Taking the time to understand what exactly makes a support group healing can help clinicians better explain the healing power of a support group to clients who might be hesitant to join.

For the past 7 years, I have run a support group for parents who have terminated pregnancies for medical reasons (TFMR.) I have had many opportunities to see group factors at work. The factors that I will address are applicable to all PAL support groups.

Altruism is a big factor in PAL support groups.   This means that the members help each other. They do this by sharing their narratives of loss, giving concrete advice when appropriate, and by sharing experiences that have facilitated healing. In my group, members often share ideas about how to best memorialize a baby who died. Or, altruism takes the form of emotional support. I often hear group members reassuring others that their feelings are valid or encouraging others to be less self-critical. Sometimes, prospective group members worry that they will be judged by others for their choices. I have yet to see this happen in a PAL support group.

Catharsis happens when a person experiences relief following the free and uninhibited expression of emotion. This happens all the time in PAL support groups. The tears flow freely and often group members will grab some tissues before we get started. I expect and welcome this in groups. It tells me that people feel safe enough to allow themselves to feel their feelings.   Some clients who are considering the support group express to me the fear that they will leave the group feeling more sad than when they arrived. Of course it can feel heavy to sit with so many stories of loss. For most people, the benefits of group outweigh the drawbacks. Readiness is a big factor and some people may need to work through feelings of their own before they feel ready to join a group.

Universality—Pregnancy loss still does not get talked about as much as it should. TFMR losses are even more shrouded in shame and secrecy. Sitting in a room with others who have had parallel experiences can be incredibly healing. The power of being with others who have “walked in one’s shoes” can be transformative.   Although the numbers tell us that pregnancy and infant loss is common, it does not feel that way to the parent who just experienced a loss.  In-person support groups can reduce the feeling of being alone. Creating a space where clients can hear stories directly from others who have also had losses is a powerful way to facilitate healing.

Installation of Hope—When women who have had a loss become pregnant again, group members are typically supportive. Although jealousy is a common reaction to news of someone else’s pregnancy, I have found that group members are very happy for others who announce a new pregnancy in group.  Many of them know the struggle of trying to get pregnant following loss and feel that “If she can do it, I can, too.” Even when no group members are currently pregnant, sitting with others who are farther from their loss, chronologically-speaking, can help people feel optimistic about their own grieving process.
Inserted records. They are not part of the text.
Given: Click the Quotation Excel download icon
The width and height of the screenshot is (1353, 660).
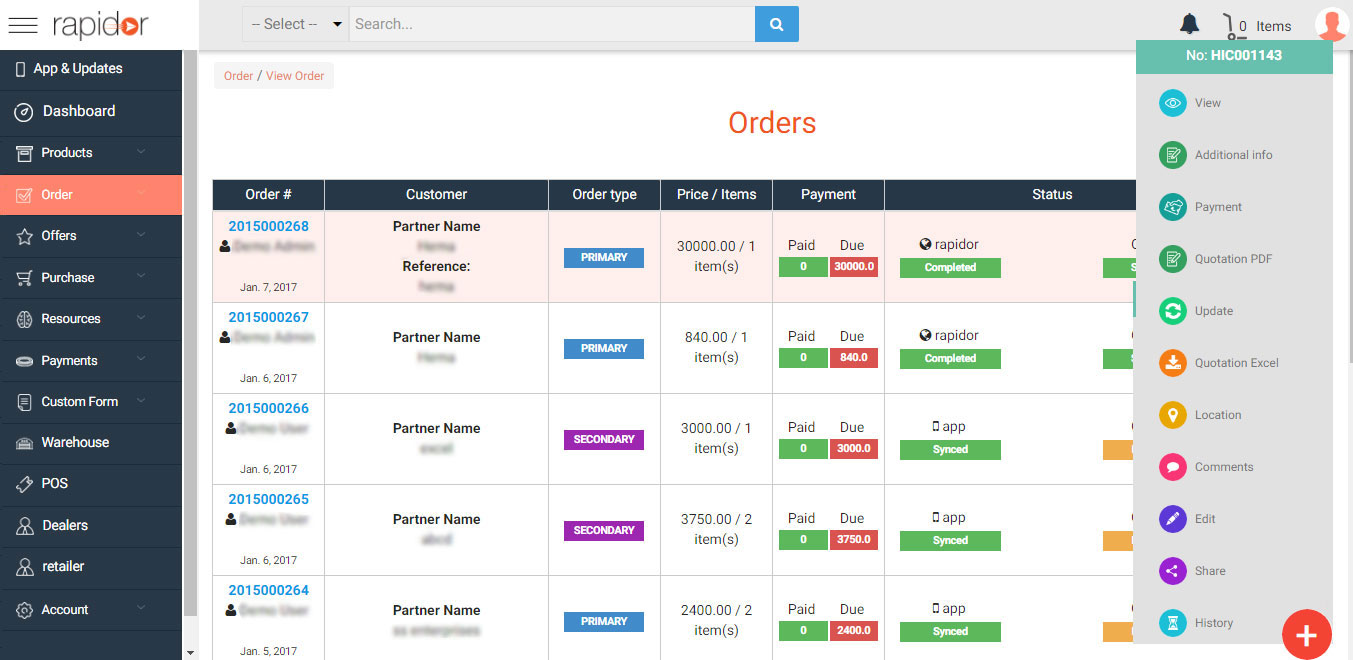Looking at the screenshot, I should click(x=1172, y=363).
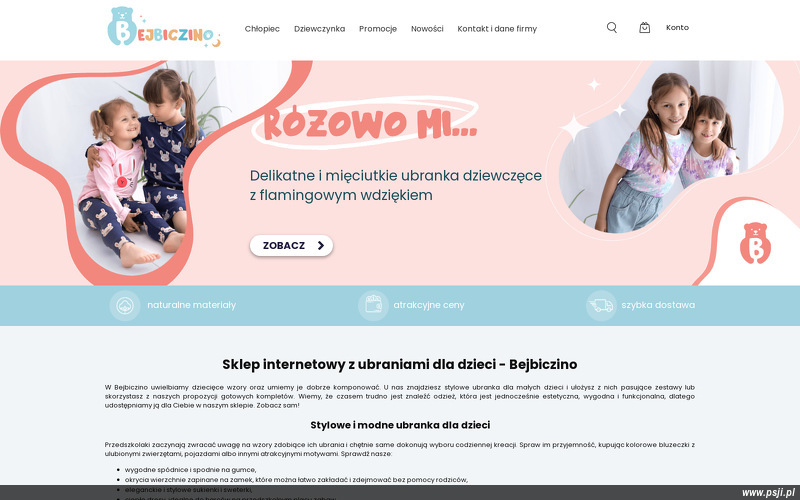Open the Dziewczynka category menu
Screen dimensions: 800x500
[319, 29]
They see that the acuteness of the grief immediately after the loss transforms into something different. This allows others to see that there can be light at the end of the dark tunnel.

It is not always easy to organize and coordinate a PAL group, but the effort is well worth it. I have witnessed many people move through their grief and find comfort in the groups I offer. Many geographic regions do not have such groups. If you are a clinician, please consider offering a PAL support group in 2016 if you are able to do so.